How Can You Most Effectively Talk to Your Boss about Caregiving and What You Need?June 14, 2017
It can be pretty scary to talk to your boss about changing up anything to do with your job, especially if you’re doing so because your caregiving needs are taking a higher priority. Here are some tips for being prepared for that talk.
Ask Yourself How Much You’re Comfortable Sharing
Many people don’t share a lot about their private life at work. Or, if they do, it’s with a coworker with whom they’re close. Talking to your boss about your situation may feel extremely awkward. Before you open the conversation, decide what your limit is and how much you’re willing to share. This removes some of the pressure.
Get Clear about Your Job Duties and Description
If you’re not already crystal clear on your existing duties and your job description, get a copy in writing from your human resources department. By starting with what’s expected of you, you’re able to laser focus on what your needs outside of work are and how changes to your current duties can help facilitate that.
Get Clear about What You Need from Your Employer
You also need to get very clear and specific about what you need from your employer. If it’s flexible time off or the ability to work at home, the more specific you can be, the better. Your employer is going to need you to be able to explain how those needs are going to help you and the business at the same time.
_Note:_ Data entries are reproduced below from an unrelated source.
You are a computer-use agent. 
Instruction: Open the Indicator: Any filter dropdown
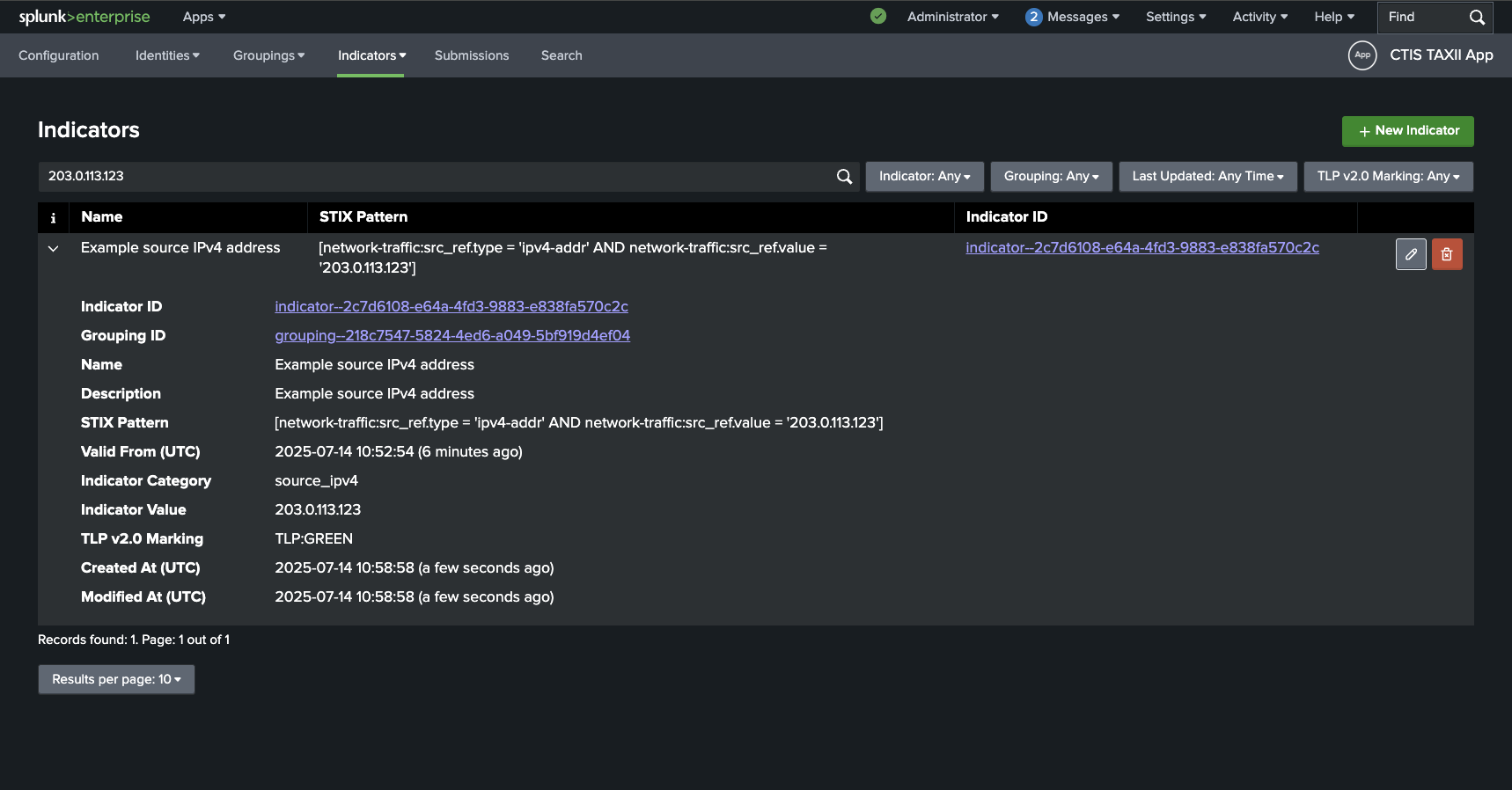(924, 177)
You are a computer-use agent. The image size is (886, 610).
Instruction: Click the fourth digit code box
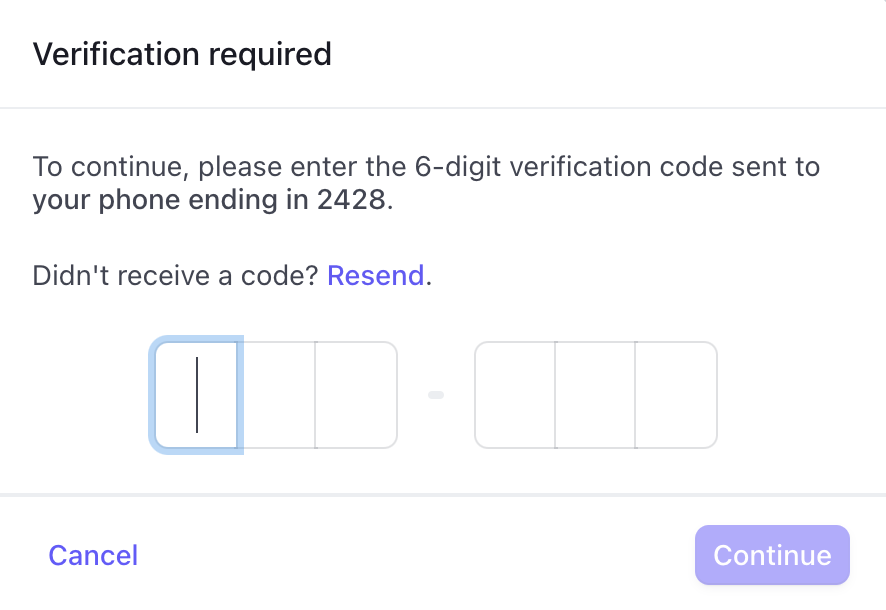click(x=515, y=395)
Approach the Conversation with Suggestions
Coming into this conversation with a vague request for help is likely not going to get you the response that you want. It’s much better to have a handful of suggestions that you can put on the table. If you don’t ask, then the answer is already “no.” At least if you make the suggestion you might get at least a part of what you want.
Make “Flexibility” Your Motto
Look for ways to make your caregiving life as flexible as you can so that you can meet your employer halfway. This might mean hiring elder care providers to take over for you or having neighbors or other family members fill in when you can’t be there. Even if they are only filling in for an hour or so, that can be enough to give you the flexibility that you need.
You don’t have to go into the conversation with all of the answers, but it helps to have some ideas ready to go.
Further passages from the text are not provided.